### EXTRAIT CHOISI
--------------------------------------------------
Quand un homme à profonde voix de basse parle un russe élégant, et que l'assemblée entend une voix féminine aigrelette ou un ténor mal à l'aise trébucher sur ces phrases littéraires, l'Autre n'a pas beaucoup de chances d'être perçu tel qu'il est. La même remarque vaut pour les situations où l'on utilise l'anglais : le filtre de la culture anglo-saxonne s'interpose comme une lentille déformante, et très souvent le locuteur ou le rédacteur s'efforce de s'aligner sur le modèle américain ou britannique, trahissant ainsi son identité profonde. Il donne l'impression d'être déguisé, de porter un vêtement taillé pour un autre corps que le sien. Ces distortions ne se présentent jamais dans le monde de l'espéranto. Chacun s'y exprime avec son accent, sa manière de manier la langue, les comparaisons et proverbes de son terroir, chacun est lui-même et tout le monde est à l'aise, puisque, la langue étant étrangère pour tous, elle ne l'est pour personne. Or, avec ce respect foncier de l'identité de chacun, le miracle est quotidien : c'est le seul milieu où, sans avoir recours à sa langue maternelle, on se sent aussi bien que si on l'employait (cela tient à des raisons neuropsychologiques impossibles à résumer ici).
--------------------------------------------------
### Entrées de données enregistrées
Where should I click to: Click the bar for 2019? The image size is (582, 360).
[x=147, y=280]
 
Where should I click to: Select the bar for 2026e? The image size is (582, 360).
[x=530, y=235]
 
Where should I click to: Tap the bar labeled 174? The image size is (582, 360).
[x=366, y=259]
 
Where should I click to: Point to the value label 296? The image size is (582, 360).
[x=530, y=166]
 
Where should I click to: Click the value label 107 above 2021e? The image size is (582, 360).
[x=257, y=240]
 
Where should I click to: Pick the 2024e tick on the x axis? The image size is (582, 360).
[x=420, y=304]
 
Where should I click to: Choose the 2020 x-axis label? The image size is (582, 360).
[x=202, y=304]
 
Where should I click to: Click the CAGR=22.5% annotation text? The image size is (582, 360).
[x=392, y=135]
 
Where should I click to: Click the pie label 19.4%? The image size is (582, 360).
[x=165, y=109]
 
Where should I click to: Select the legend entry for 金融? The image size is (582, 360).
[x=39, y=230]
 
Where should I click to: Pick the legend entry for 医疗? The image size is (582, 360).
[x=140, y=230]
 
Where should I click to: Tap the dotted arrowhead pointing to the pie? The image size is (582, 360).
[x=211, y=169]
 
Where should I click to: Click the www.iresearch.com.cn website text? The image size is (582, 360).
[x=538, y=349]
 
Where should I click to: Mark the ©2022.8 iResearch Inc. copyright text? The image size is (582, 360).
--------------------------------------------------
### CONSIGNE
D'après l'extrait sur l'espéranto, avec quoi chacun s'exprime-t-il dans le monde de l'espéranto ?

### RÉPONSE
Avec son accent, sa manière de manier la langue, ainsi que les comparaisons et proverbes de son terroir.